A government report on the impact to the U.S. economy of an Asia-Pacific free trade deal confirms what the National Pork Producers Council and other agricultural and business groups have known: The Trans-Pacific Partnership agreement will be good for U.S. agriculture, U.S. businesses and the U.S. economy.
The TPP, negotiations on which were initiated in late-2008 and concluded last October, is a regional trade deal that includes the United States, Australia, Brunei Darussalam, Canada, Chile, Japan, Malaysia, Mexico, New Zealand, Peru, Singapore and Vietnam, which account for nearly 40% of global GDP. The countries combined have more than 800 million consumers.
“The TPP will benefit American consumers, workers, businesses, farmers and ranchers, and we’re confident it will provide enormous new market opportunities for high-quality U.S. pork products,” said NPPC President John Weber, a pork producer from Dysart, Iowa. “America’s pork producers strongly support the TPP, and we urge Congress to quickly pass it.”
NPPC, which has been a leading voice in support of the TPP, believes the deal could be the “biggest commercial opportunity ever for U.S. pork producers.” Iowa State University economist Dermot Hayes estimates the agreement will exponentially increase U.S. pork exports to the Asia-Pacific region and help create more than 10,000 U.S. jobs tied to those exports.
According to a report released yesterday by the U.S. International Trade Commission, the TPP agreement is estimated to increase annual U.S. GDP by nearly $43 billion and to create almost 128,000 U.S. jobs by 2032, the year the agreement will be fully implemented. U.S. agricultural exports would rise by about $7.2 billion a year. The report estimates that 10 years after implementation, annual GDP would be $67 billion and 174,000 jobs will have been created.
► The Commission used a dynamic computable general equilibrium model to determine the impact of TPP relative to a baseline projection that does not include TPP. The model estimated that TPP would have positive effects, albeit small as a percentage of the overall size of the U.S. economy. By year 15 (2032), U.S. annual real income would be $57.3 billion (0.23%) higher than the baseline projections, real GDP would be $42.7 billion (0.15%) higher, and employment would be 0.07% higher (128,000 full-time equivalents). U.S. exports and U.S. imports would be $27.2 billion (1.0%) and $48.9 billion (1.1%) higher, respectively, relative to baseline projections. U.S. exports to new free-trade agreement partners would grow by $34.6 billion (18.7%); U.S. imports from those countries would grow by $23.4 billion (10.4%).
► Among broad sectors of the U.S. economy, agriculture and food would see the greatest percentage gain relative to the baseline projections; output would be $10.0 billion, or 0.5 percent, higher by year 15. The services sector would benefit, with a gain of $42.3 billion in output.

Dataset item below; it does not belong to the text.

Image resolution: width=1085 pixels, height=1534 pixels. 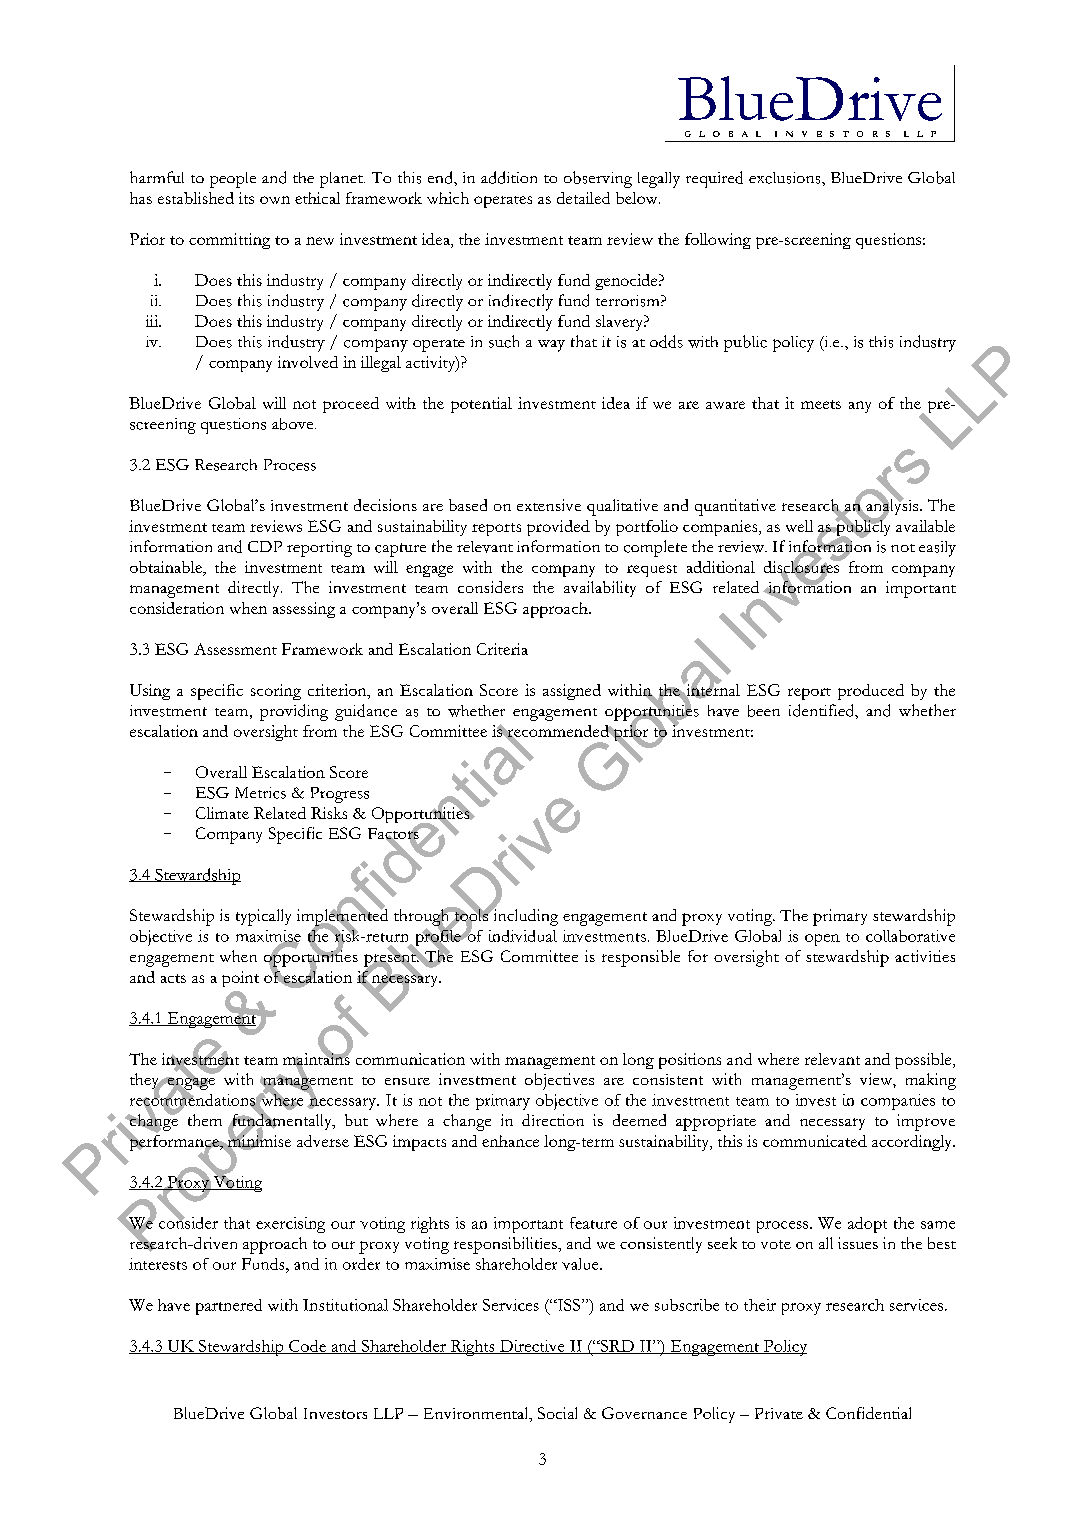 I want to click on above, so click(x=294, y=424).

Output in manufacturing, natural resources, and energy would be $10.8 billion (0.1%) lower with the TPP agreement than it would be compared with baseline estimates without the agreement.
► Many stakeholders consider two new electronic commerce provisions that protect cross-border data flows and prohibit data localization requirements to be crucial to the development of cross-border trade in services, and vital to optimizing the global operations of large and small U.S. companies in all sectors.
► TPP would generally establish trade-related disciplines that strengthen and harmonize regulations, increase certainty, and decrease trade costs for firms that trade and invest in the TPP region. Interested parties particularly emphasized the importance of TPP chapters addressing intellectual property rights, customs and trade facilitation, investment, technical barriers to trade, sanitary and phytosanitary standards, and state-owned enterprises.
“The USITC report confirms what we’ve known about the benefits of an agreement that eliminates tariff and non-tariff barriers to our products,” Weber said. “Not only will the TPP level the playing field for U.S. exports and, in fact, expand them, but it has the potential to become even bigger. For all intents and purposes, the agreement has become the global vehicle for free trade.”
A number of other countries in the region, including South Korea and the Philippines, already have indicated an interest in joining the TPP.
NPPC has expressed concern about a U.S. delay in approving — or even a rejection of — the trade agreement, pointing out that other countries are negotiating free trade deals in the Asia-Pacific region, including the China-led, 16-nation Regional Comprehensive Economic Partnership.
“The U.S. needs to act more quickly to get the TPP approved and implemented,” said Weber. “If we delay, we fall behind. And we certainly cannot afford either economically or geopolitically to walk away from the fastest growing region in the world.”